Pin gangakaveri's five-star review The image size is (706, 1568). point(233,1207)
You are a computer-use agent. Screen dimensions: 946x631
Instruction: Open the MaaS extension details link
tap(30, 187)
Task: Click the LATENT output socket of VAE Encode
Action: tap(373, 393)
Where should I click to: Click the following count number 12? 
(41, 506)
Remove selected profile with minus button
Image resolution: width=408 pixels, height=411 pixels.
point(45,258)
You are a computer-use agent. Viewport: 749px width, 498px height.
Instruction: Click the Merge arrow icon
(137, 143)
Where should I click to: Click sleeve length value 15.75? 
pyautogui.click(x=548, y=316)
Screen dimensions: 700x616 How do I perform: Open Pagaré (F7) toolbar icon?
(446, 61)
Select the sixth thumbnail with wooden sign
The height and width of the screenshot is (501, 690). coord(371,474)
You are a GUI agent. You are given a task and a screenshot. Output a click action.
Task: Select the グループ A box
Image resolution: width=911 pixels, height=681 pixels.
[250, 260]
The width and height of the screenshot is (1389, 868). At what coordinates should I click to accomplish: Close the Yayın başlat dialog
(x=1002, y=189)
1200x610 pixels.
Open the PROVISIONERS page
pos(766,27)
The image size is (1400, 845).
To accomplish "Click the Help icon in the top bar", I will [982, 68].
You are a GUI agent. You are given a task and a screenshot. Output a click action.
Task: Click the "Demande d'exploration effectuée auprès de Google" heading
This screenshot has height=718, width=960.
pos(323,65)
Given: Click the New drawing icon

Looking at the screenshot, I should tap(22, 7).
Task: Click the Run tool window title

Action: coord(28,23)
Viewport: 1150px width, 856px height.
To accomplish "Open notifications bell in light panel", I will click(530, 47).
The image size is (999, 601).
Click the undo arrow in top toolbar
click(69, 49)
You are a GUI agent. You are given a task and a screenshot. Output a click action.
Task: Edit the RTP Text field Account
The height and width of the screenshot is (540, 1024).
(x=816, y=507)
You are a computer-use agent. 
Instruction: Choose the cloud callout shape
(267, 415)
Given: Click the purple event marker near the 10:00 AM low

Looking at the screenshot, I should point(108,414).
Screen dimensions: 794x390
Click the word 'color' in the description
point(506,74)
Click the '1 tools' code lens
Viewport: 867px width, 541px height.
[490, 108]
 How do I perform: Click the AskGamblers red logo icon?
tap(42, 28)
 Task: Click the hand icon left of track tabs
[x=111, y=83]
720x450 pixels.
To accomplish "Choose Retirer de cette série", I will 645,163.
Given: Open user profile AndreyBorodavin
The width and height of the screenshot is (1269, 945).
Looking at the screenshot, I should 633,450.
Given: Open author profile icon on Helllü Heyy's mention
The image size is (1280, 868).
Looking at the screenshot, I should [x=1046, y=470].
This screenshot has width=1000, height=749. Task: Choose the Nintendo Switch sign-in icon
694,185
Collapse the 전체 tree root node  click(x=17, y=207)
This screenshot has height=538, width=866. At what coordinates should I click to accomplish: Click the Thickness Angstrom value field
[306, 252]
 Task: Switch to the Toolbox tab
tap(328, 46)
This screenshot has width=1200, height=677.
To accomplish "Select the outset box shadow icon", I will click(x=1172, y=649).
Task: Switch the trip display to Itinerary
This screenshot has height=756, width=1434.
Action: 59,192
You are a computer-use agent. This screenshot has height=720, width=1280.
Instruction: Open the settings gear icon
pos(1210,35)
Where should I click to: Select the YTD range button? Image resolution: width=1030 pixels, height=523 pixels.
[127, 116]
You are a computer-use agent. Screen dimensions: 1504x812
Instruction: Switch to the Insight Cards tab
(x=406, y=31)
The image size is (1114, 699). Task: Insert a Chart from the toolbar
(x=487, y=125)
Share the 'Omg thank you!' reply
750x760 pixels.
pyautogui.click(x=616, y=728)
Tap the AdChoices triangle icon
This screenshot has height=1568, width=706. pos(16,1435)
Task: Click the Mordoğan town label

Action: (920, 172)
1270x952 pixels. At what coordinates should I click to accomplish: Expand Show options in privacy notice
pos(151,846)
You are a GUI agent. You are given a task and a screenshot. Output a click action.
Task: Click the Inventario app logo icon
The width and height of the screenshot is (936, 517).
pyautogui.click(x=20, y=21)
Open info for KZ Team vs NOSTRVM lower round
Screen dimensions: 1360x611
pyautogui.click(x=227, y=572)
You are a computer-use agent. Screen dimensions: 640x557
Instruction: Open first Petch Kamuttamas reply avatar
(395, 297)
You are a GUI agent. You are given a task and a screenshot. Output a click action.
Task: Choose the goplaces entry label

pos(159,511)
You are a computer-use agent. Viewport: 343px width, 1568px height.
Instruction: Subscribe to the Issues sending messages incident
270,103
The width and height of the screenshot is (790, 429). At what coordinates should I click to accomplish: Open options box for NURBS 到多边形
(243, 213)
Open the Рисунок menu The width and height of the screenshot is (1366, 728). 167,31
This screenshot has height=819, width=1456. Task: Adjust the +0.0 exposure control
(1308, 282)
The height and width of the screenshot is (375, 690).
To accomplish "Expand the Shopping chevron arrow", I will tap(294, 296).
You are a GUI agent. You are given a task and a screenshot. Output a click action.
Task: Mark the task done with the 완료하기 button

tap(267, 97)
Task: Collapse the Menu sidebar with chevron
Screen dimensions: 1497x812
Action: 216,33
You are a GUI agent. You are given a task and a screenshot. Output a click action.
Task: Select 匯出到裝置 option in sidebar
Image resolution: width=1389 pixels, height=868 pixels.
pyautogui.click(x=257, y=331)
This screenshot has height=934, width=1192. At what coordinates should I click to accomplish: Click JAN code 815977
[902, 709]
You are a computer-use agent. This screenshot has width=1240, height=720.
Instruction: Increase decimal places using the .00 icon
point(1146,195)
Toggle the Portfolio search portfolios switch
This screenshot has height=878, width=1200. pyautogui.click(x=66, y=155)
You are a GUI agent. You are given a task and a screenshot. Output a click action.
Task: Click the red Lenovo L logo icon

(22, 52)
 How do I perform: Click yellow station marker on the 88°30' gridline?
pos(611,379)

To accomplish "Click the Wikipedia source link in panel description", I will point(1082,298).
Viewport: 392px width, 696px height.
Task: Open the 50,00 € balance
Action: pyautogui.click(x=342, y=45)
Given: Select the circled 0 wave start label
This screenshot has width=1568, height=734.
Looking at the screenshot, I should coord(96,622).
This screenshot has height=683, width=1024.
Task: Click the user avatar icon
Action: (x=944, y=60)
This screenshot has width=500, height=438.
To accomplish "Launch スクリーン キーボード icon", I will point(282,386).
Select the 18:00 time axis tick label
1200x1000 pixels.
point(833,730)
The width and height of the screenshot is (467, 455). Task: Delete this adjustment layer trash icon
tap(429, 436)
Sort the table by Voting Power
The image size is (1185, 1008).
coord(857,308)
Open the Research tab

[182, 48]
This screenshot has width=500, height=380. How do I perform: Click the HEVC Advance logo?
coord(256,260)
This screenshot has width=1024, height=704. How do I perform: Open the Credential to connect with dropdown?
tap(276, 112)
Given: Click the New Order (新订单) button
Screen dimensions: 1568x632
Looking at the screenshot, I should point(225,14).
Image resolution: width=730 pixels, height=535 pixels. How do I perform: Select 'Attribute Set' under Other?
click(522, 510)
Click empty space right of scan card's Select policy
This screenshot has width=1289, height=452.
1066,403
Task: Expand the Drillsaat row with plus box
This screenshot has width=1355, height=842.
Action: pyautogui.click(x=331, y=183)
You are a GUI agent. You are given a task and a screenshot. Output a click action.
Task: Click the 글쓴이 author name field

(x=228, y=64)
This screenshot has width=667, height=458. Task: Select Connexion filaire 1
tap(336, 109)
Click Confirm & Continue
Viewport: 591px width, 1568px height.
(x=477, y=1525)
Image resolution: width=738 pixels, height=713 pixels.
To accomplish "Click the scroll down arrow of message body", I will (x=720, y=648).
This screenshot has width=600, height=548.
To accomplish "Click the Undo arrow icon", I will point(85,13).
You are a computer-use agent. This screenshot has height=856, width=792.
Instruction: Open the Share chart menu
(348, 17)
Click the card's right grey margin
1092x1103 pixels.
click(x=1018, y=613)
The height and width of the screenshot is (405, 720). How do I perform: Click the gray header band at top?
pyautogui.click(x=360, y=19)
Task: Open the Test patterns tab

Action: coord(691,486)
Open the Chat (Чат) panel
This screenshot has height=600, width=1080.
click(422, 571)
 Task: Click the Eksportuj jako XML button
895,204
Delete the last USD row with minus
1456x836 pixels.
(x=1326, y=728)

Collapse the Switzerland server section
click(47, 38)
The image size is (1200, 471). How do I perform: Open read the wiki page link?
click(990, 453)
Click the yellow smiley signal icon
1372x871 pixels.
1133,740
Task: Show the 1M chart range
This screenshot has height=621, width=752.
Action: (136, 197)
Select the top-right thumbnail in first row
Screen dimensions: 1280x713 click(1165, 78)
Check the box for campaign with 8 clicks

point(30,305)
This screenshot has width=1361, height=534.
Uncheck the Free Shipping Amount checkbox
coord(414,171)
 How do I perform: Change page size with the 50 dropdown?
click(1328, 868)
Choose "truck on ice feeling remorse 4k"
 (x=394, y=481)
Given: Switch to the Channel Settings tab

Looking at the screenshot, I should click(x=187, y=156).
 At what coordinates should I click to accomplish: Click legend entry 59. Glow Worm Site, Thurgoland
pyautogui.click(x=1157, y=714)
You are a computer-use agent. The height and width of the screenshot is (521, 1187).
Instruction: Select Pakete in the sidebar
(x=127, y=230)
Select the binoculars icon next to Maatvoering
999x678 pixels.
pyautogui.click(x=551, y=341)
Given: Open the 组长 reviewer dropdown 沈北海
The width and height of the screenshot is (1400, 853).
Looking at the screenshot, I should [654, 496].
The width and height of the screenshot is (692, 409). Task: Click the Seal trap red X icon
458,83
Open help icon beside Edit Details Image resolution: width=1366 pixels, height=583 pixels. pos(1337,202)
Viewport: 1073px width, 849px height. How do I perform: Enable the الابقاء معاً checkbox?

# WHAT TO DO
Report every line of the data in which "profile" appears.

# SOLUTION FOR THIS EXERCISE
Remove selected profile with minus button
Given: Open user profile AndreyBorodavin
Given: Open author profile icon on Helllü Heyy's mention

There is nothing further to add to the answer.